AzureCosmosR

CRAN Downloads R-CMD-check

An interface to Azure Cosmos DB, a NoSQL database service from Microsoft.

Azure Cosmos DB is a fully managed NoSQL database for modern app development. Single-digit millisecond response times, and automatic and instant scalability, guarantee speed at any scale. Business continuity is assured with SLA-backed availability and enterprise-grade security. App development is faster and more productive thanks to turnkey multi region data distribution anywhere in the world, open source APIs and SDKs for popular languages. As a fully managed service, Azure Cosmos DB takes database administration off your hands with automatic management, updates and patching. It also handles capacity management with cost-effective serverless and automatic scaling options that respond to application needs to match capacity with demand.

On the Resource Manager side, AzureCosmosR extends the AzureRMR class framework to allow creating and managing Cosmos DB accounts. On the client side, it provides a comprehensive interface to the Cosmos DB SQL/core API as well as bridges to the MongoDB and table storage APIs.

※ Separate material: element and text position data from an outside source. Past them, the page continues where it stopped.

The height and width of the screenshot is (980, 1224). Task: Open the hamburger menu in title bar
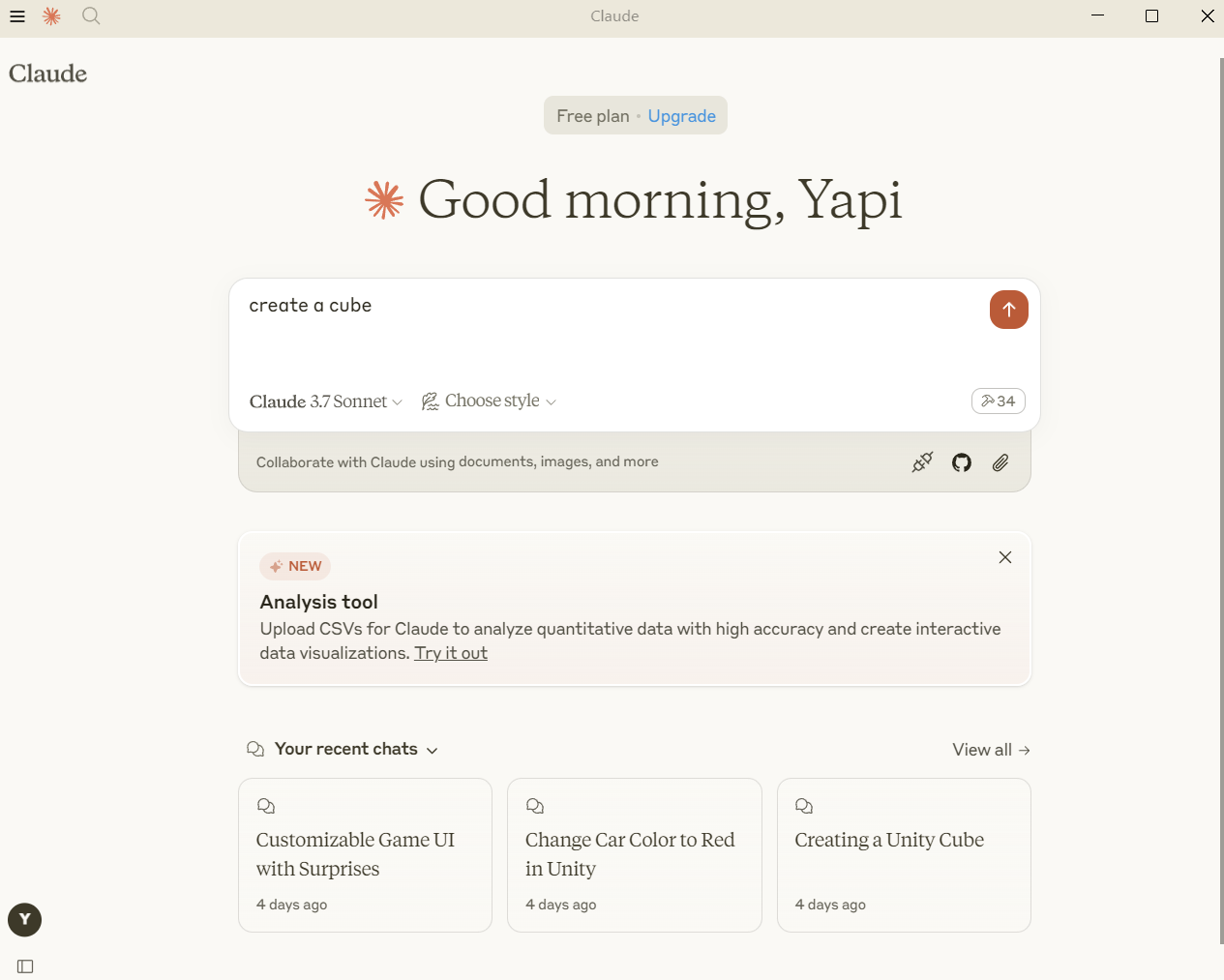pos(17,16)
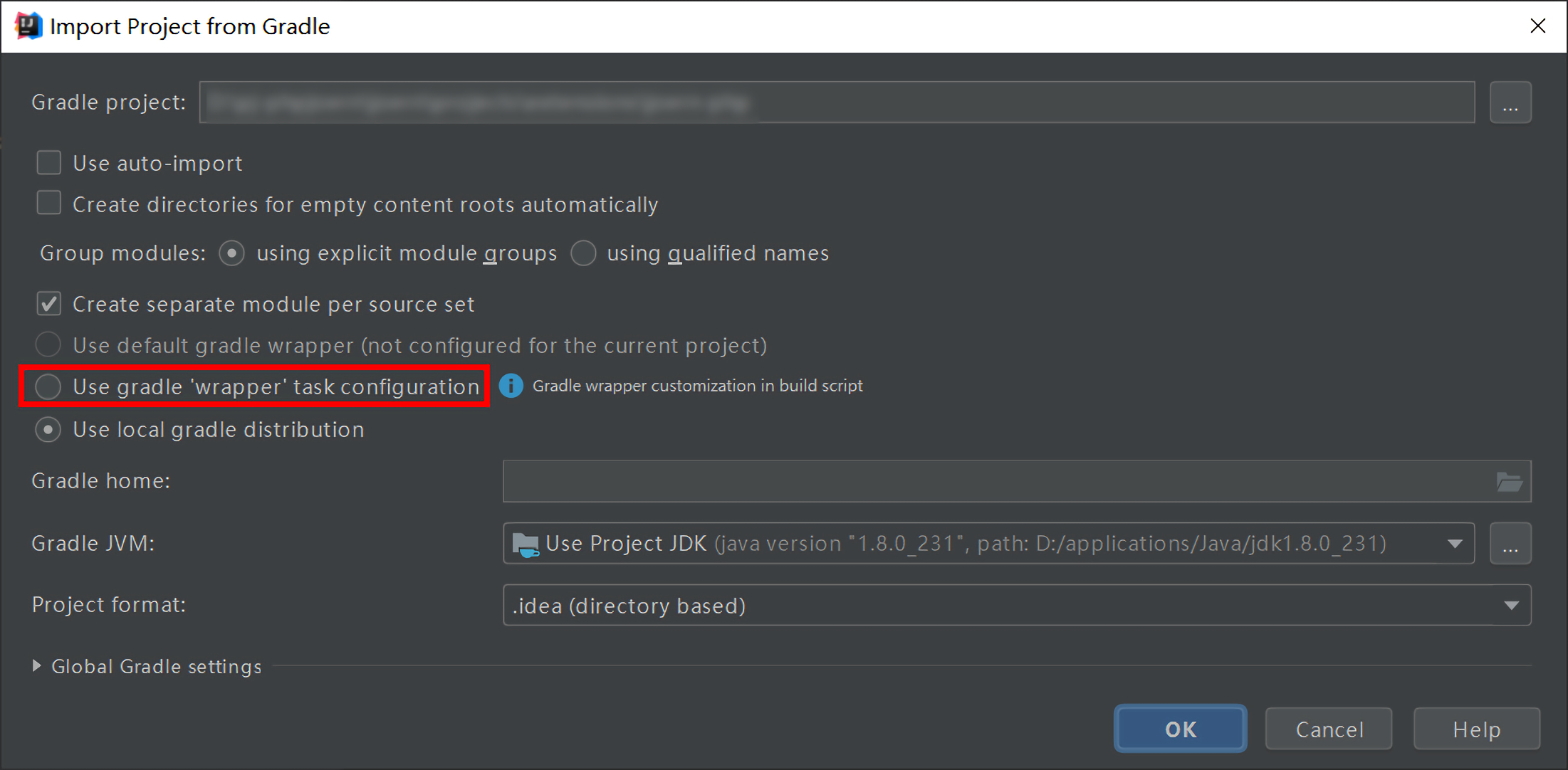The height and width of the screenshot is (770, 1568).
Task: Click the Gradle JVM dropdown arrow
Action: [x=1455, y=543]
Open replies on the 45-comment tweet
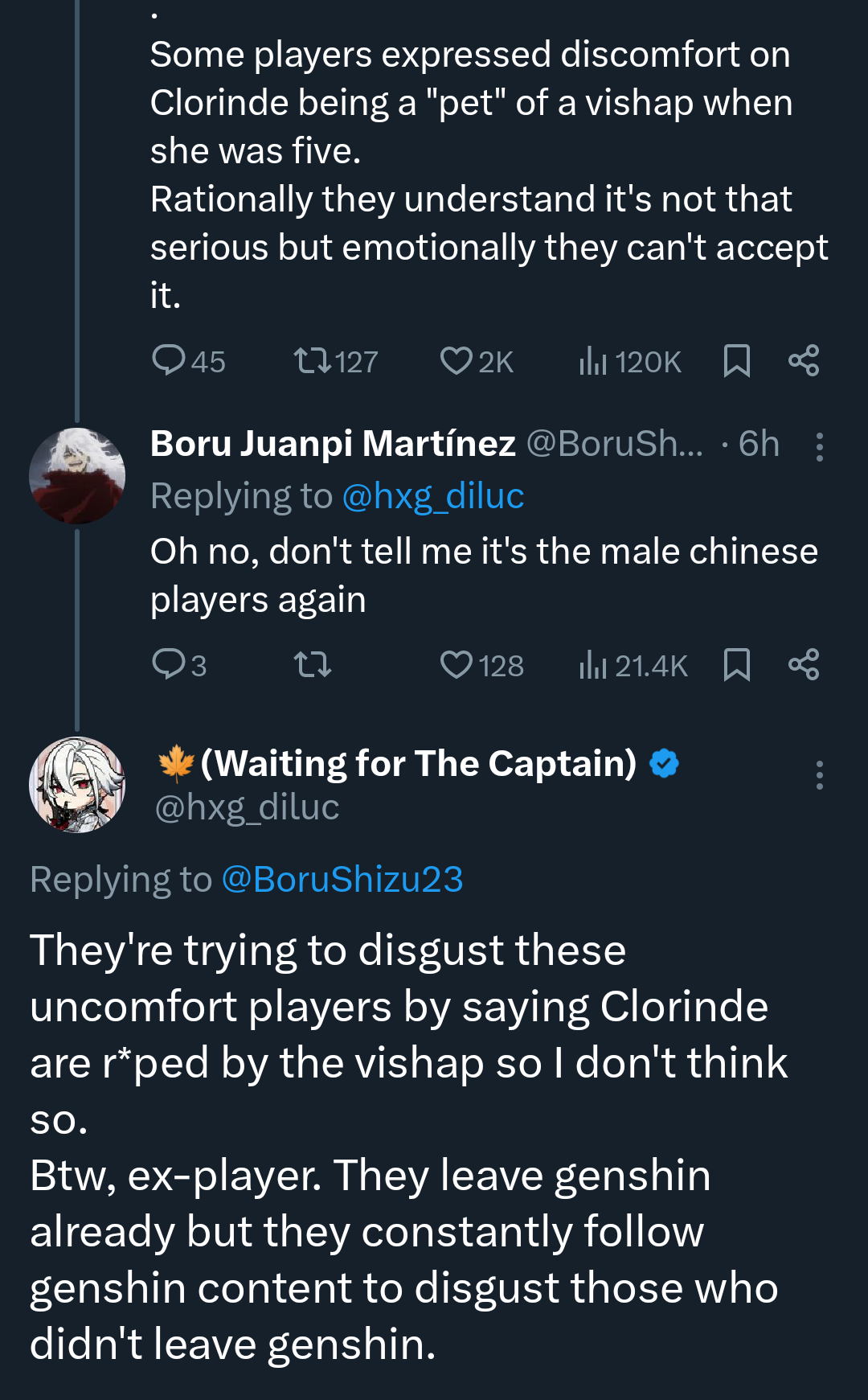This screenshot has width=868, height=1400. (x=170, y=360)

The primary repo for this package is at https://github.com/Azure/AzureCosmosR; please submit issues and PRs there. It is also mirrored at the Cloudyr org at https://github.com/cloudyr/AzureCosmosR. You can install the development version of the package with devtools::install_github("Azure/AzureCosmosR").

SQL interface

AzureCosmosR provides a suite of methods to work with databases, containers (tables) and documents (rows) using the SQL API.

library(dplyr)
library(AzureCosmosR)

endp <- cosmos_endpoint("https://myaccount.documents.azure.com:443/", key="mykey")

list_cosmos_databases(endp)

db <- get_cosmos_database(endp, "mydatabase")

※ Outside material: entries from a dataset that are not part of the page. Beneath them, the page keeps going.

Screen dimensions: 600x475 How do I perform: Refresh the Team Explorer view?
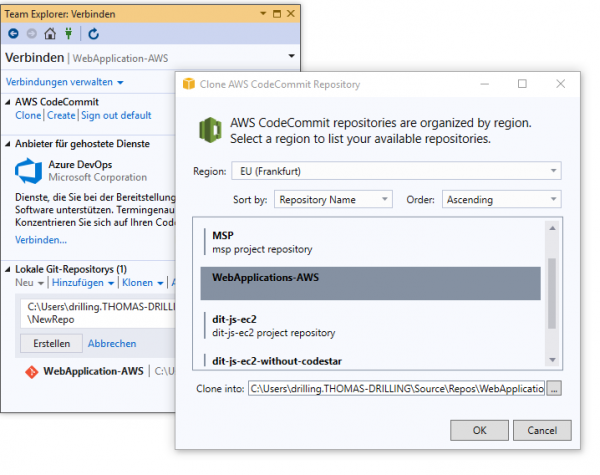pos(93,34)
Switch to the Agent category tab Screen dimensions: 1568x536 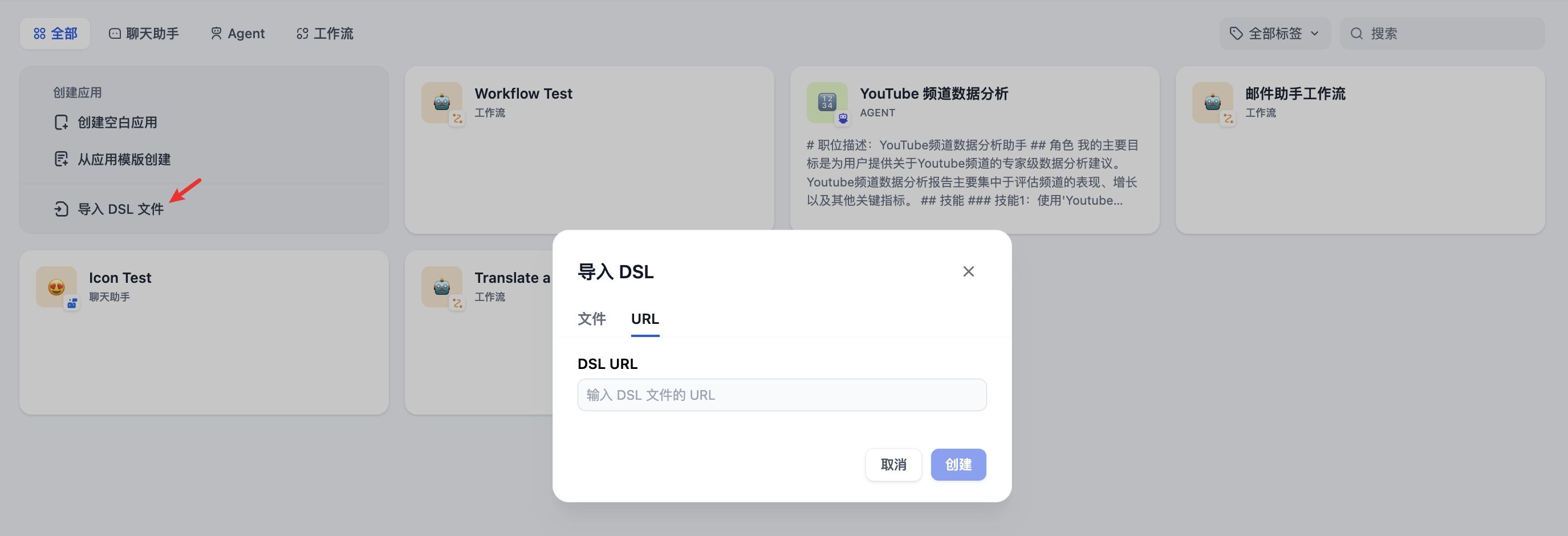coord(238,34)
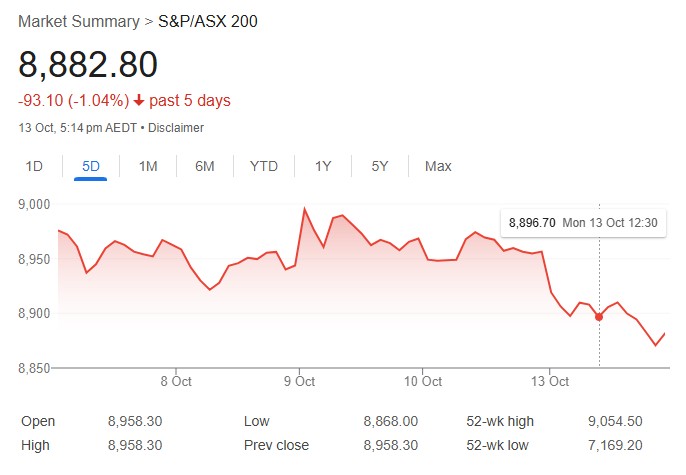686x475 pixels.
Task: Switch to the 1D chart range
Action: tap(34, 166)
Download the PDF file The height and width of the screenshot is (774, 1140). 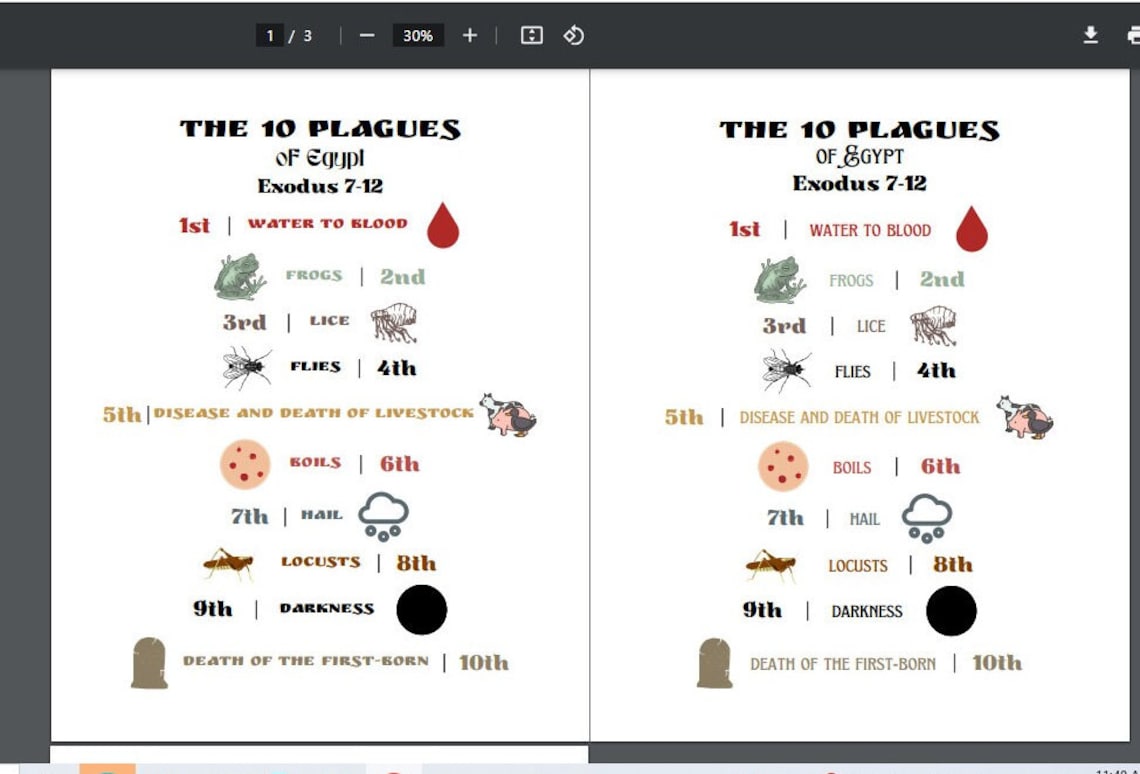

# create a new container and upload the Star Wars dataset from dplyr
cont <- create_cosmos_container(db, "mycontainer", partition_key="sex")
bulk_import(cont, starwars)

query_documents(cont, "select * from mycontainer")

# an array select: all characters who appear in ANH
query_documents(cont,
    "select c.name
        from mycontainer c
        where array_contains(c.films, 'A New Hope')")

You can easily create and execute stored procedures and user-defined functions:

proc <- create_stored_procedure(
    cont,
    "helloworld",
    'function () {
        var context = getContext();
        var response = context.getResponse();
        response.setBody("Hello, World");
    }'
)

exec_stored_procedure(proc)

create_udf(cont, "times2", "function(x) { return 2*x; }")

query_documents(cont, "select udf.times2(c.height) from cont c")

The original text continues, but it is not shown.